Chapter 1 Notes on Picturing Distributions with Graphs

Understanding Statistics

  • Statistics: The science of data.

    • First step is organizing thoughts about the data.

Key Terminology

  • Individual: An object described by a set of data.

  • Variable: A characteristic of the individual.

Planning a Study

  • Key Questions:

    • Who?: What individuals does the data describe?

    • What?: Definitions and measurements of the variables.

    • Where?: The context of data collection matters.

    • When?: Timing of the data collection.

    • Why?: Purpose of data collection - is it to describe individuals or a larger group?

Types of Variables

  • Categorical Variable: Assigns individuals to groups or categories.

  • Quantitative Variable: Takes numerical values where arithmetic operations make sense, often measured in specific units.

Exploratory Data Analysis (EDA)

  • EDA Process: Use statistical tools to examine data to describe features.

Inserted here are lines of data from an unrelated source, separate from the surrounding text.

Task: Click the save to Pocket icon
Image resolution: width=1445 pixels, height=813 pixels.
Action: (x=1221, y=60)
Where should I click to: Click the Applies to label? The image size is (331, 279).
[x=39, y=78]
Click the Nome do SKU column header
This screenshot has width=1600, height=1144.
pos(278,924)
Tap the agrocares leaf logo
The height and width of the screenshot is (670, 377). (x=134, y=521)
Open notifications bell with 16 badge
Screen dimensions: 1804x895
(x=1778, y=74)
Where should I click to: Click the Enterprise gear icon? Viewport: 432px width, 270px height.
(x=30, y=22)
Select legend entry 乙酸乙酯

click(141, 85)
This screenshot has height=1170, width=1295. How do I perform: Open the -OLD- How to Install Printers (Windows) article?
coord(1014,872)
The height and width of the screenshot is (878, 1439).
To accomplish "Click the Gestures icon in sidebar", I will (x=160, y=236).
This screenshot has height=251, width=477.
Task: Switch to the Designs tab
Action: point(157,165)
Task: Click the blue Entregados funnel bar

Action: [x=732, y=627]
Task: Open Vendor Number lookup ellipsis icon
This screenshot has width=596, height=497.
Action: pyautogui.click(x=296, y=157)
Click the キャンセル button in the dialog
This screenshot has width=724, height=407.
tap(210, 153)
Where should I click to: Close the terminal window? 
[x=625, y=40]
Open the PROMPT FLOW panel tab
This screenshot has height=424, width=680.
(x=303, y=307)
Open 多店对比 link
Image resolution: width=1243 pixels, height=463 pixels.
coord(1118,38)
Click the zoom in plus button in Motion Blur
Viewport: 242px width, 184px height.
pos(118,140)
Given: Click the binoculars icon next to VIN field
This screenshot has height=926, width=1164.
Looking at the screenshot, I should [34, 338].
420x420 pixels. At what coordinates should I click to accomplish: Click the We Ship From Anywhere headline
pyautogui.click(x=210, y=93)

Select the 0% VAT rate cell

Steps include:

    • Examining each variable by itself.

    • Studying relationships among variables.

    • Starting with graphs, then providing numerical summaries.

Distribution of Variables

  • Categorical Variability: Lists categories with counts or percents of individuals per category.

    • Pie Charts: Visual display of categorical distributions showing proportionate slices.

    • Bar Graphs: Represent categorical data through bars showing counts/percents for each category.

Examples of Categorical Data

  • Pie Chart Example: Full-time first-year students' intended majors, showing percent distribution across categories (e.g., Biological sciences, Business).

  • Bar Graph Example: Sources used by Americans aged 12-34 for music, depicting frequency of use for each platform.

Quantitative Data

  • Distribution Overview: Quantitative variables show values and their frequency.

    • Histograms: Show distributions with bars; height indicates count of observations in intervals.

    • Stemplots: Display data by separating observations into stems and leaves while retaining actual values.

Histograms

  • Creating Histograms:

    • Use for quantitative variables, especially in large datasets.

    • Divide data into equal-width classes, count observations in each, and display as bars.

  • Interpretation:

    • Assess shape, center, variability, and identify outliers in the histogram.

Shape of Distributions

  • Types of Shapes:

    • Symmetric: Mirror-like left and right sides.

    • Right-skewed: Longer right tail; higher frequencies of lower values.

    • Left-skewed: Longer left tail; higher frequencies of higher values.

Stemplots (Stem-and-Leaf Plots)

  • Creating Stemplots:

    • Divide each observation into stem (all but the last digit) and leaf (the last digit).

    • Display stems in a vertical column with leaves listed in order to the right.

Time Plots

  • Purpose: Show data trends over time.

  • Structure: Time on the horizontal axis, measured variable on the vertical.

    • Look for trends and seasonal patterns in the data.

  • Examples:

    • Time Plot of Water Levels: Showing mean daily gauge height over years.

    • CO2 Concentration Plot: Patterns of atmospheric CO2 concentration over decades.


These organized notes serve to outline the foundational aspects of statistical analysis, particularly focusing on variables, data representation methods, and the exploration of data distributions.